> **Task statement**
Your task is to transcribe all of the data below exactly, omitting the images.

> **Records**

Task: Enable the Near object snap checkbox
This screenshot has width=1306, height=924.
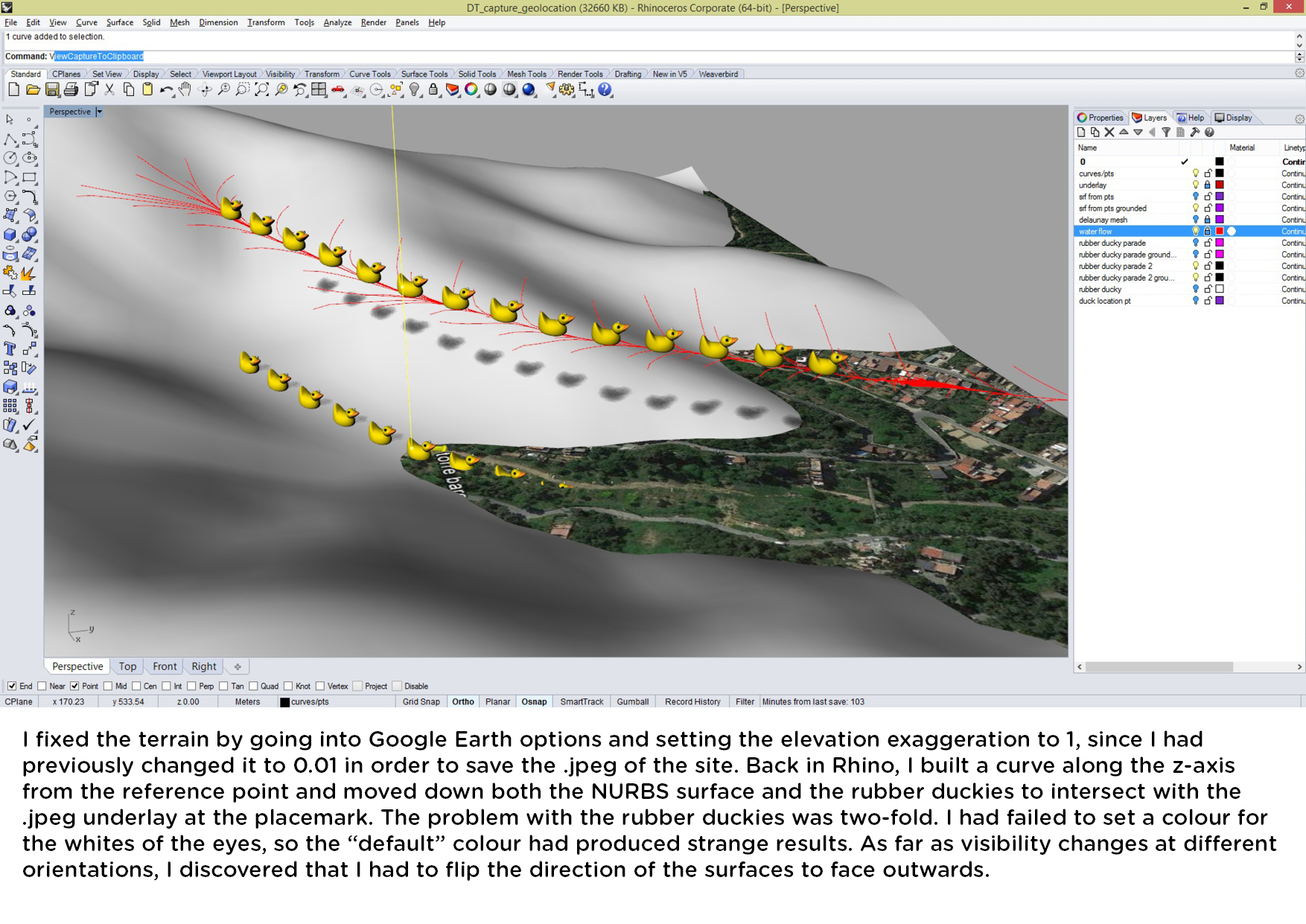Action: (x=42, y=686)
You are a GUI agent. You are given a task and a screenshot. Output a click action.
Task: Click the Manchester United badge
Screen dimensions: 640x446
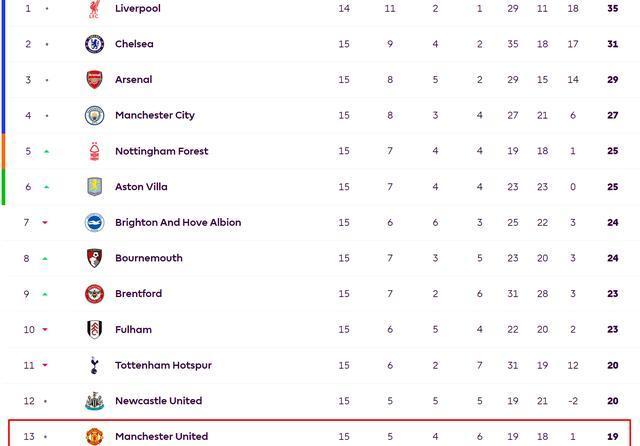click(x=94, y=437)
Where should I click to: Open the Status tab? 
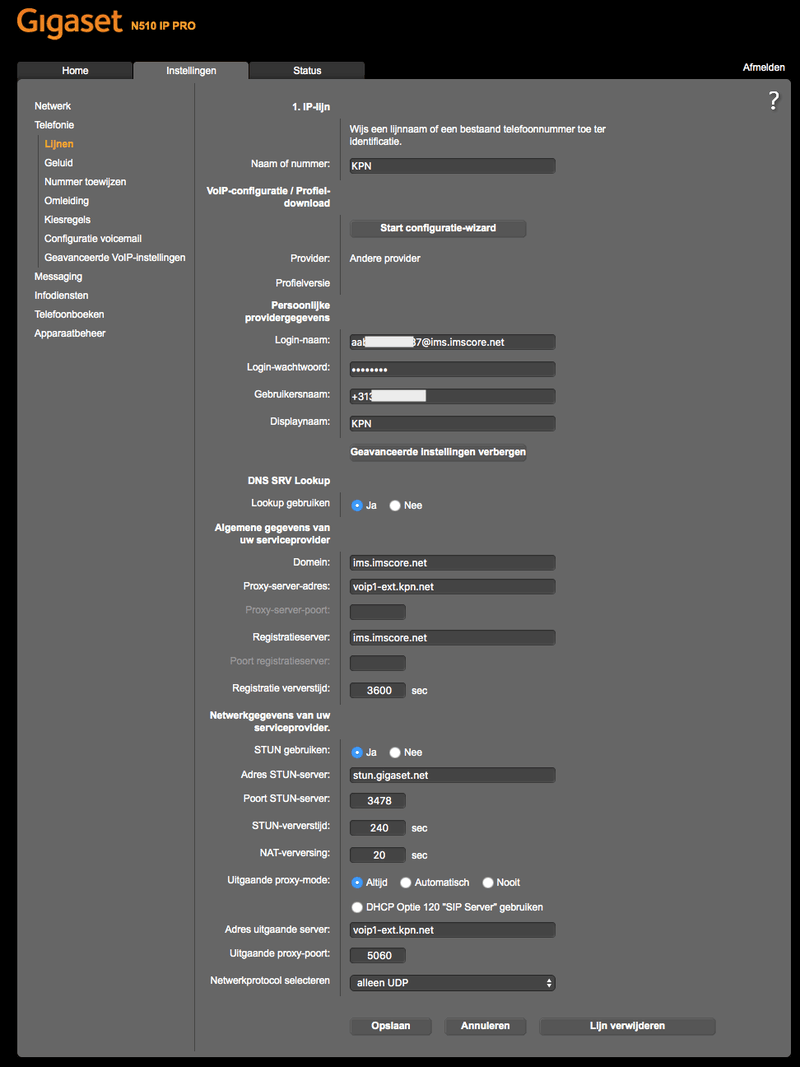coord(307,71)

> **Task solution**
Task: Enable the Near object snap checkbox
This screenshot has width=1306, height=924.
Action: (x=42, y=686)
You are a GUI agent. You are given a task and a screenshot. Output a click action.
Task: Click the Manchester United badge
Screen dimensions: 640x446
click(x=94, y=437)
Where should I click to: Open the Status tab? 
coord(307,71)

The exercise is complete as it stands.